▶ [WRITTEN EXERCISE]: Recast the listing below as a Markdown table with two columns, Row and Line. Give each nonblank line its own numbered row and omit blank lines.
──────── INPUT DATA
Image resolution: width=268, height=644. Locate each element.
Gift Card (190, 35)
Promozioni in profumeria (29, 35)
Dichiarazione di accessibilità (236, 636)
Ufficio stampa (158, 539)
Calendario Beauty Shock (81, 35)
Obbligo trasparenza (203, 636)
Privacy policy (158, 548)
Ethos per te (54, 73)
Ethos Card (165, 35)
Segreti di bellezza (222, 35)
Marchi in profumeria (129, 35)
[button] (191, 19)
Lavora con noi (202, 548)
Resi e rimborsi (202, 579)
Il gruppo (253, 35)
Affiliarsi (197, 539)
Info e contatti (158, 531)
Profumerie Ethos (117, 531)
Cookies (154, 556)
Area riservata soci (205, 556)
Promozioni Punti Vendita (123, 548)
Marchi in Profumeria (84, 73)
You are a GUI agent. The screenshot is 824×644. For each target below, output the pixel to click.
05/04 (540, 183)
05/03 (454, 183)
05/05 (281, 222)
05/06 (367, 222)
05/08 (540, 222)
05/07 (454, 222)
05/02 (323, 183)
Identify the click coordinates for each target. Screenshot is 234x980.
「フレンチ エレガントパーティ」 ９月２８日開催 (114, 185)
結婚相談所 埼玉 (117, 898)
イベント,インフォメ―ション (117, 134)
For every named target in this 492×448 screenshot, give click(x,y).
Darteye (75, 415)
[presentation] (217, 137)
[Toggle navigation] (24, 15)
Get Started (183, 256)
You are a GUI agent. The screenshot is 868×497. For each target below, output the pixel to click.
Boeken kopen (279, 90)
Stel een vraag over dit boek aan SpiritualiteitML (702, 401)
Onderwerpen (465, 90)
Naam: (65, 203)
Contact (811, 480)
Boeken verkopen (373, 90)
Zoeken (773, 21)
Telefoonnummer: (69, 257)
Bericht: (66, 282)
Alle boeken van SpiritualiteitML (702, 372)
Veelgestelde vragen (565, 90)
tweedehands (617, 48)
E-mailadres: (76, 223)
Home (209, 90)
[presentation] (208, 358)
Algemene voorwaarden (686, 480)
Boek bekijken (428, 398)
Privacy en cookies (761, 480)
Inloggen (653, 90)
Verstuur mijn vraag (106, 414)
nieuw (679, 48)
────────────────
▶ [THE RESULT]:
| Row | Line |
|---|---|
| 1 | Image resolution: width=268, height=644. Locate each element. |
| 2 | Gift Card (190, 35) |
| 3 | Promozioni in profumeria (29, 35) |
| 4 | Dichiarazione di accessibilità (236, 636) |
| 5 | Ufficio stampa (158, 539) |
| 6 | Calendario Beauty Shock (81, 35) |
| 7 | Obbligo trasparenza (203, 636) |
| 8 | Privacy policy (158, 548) |
| 9 | Ethos per te (54, 73) |
| 10 | Ethos Card (165, 35) |
| 11 | Segreti di bellezza (222, 35) |
| 12 | Marchi in profumeria (129, 35) |
| 13 | [button] (191, 19) |
| 14 | Lavora con noi (202, 548) |
| 15 | Resi e rimborsi (202, 579) |
| 16 | Il gruppo (253, 35) |
| 17 | Affiliarsi (197, 539) |
| 18 | Info e contatti (158, 531) |
| 19 | Profumerie Ethos (117, 531) |
| 20 | Cookies (154, 556) |
| 21 | Area riservata soci (205, 556) |
| 22 | Promozioni Punti Vendita (123, 548) |
| 23 | Marchi in Profumeria (84, 73) |
| 24 | You are a GUI agent. The screenshot is 824×644. For each target below, output the pixel to click. |
| 25 | 05/04 (540, 183) |
| 26 | 05/03 (454, 183) |
| 27 | 05/05 (281, 222) |
| 28 | 05/06 (367, 222) |
| 29 | 05/08 (540, 222) |
| 30 | 05/07 (454, 222) |
| 31 | 05/02 (323, 183) |
| 32 | Identify the click coordinates for each target. Screenshot is 234x980. |
| 33 | 「フレンチ エレガントパーティ」 ９月２８日開催 (114, 185) |
| 34 | 結婚相談所 埼玉 (117, 898) |
| 35 | イベント,インフォメ―ション (117, 134) |
| 36 | For every named target in this 492×448 screenshot, give click(x,y). |
| 37 | Darteye (75, 415) |
| 38 | [presentation] (217, 137) |
| 39 | [Toggle navigation] (24, 15) |
| 40 | Get Started (183, 256) |
| 41 | You are a GUI agent. The screenshot is 868×497. For each target below, output the pixel to click. |
| 42 | Boeken kopen (279, 90) |
| 43 | Stel een vraag over dit boek aan SpiritualiteitML (702, 401) |
| 44 | Onderwerpen (465, 90) |
| 45 | Naam: (65, 203) |
| 46 | Contact (811, 480) |
| 47 | Boeken verkopen (373, 90) |
| 48 | Zoeken (773, 21) |
| 49 | Telefoonnummer: (69, 257) |
| 50 | Bericht: (66, 282) |
| 51 | Alle boeken van SpiritualiteitML (702, 372) |
| 52 | Veelgestelde vragen (565, 90) |
| 53 | tweedehands (617, 48) |
| 54 | E-mailadres: (76, 223) |
| 55 | Home (209, 90) |
| 56 | [presentation] (208, 358) |
| 57 | Algemene voorwaarden (686, 480) |
| 58 | Boek bekijken (428, 398) |
| 59 | Privacy en cookies (761, 480) |
| 60 | Inloggen (653, 90) |
| 61 | Verstuur mijn vraag (106, 414) |
| 62 | nieuw (679, 48) |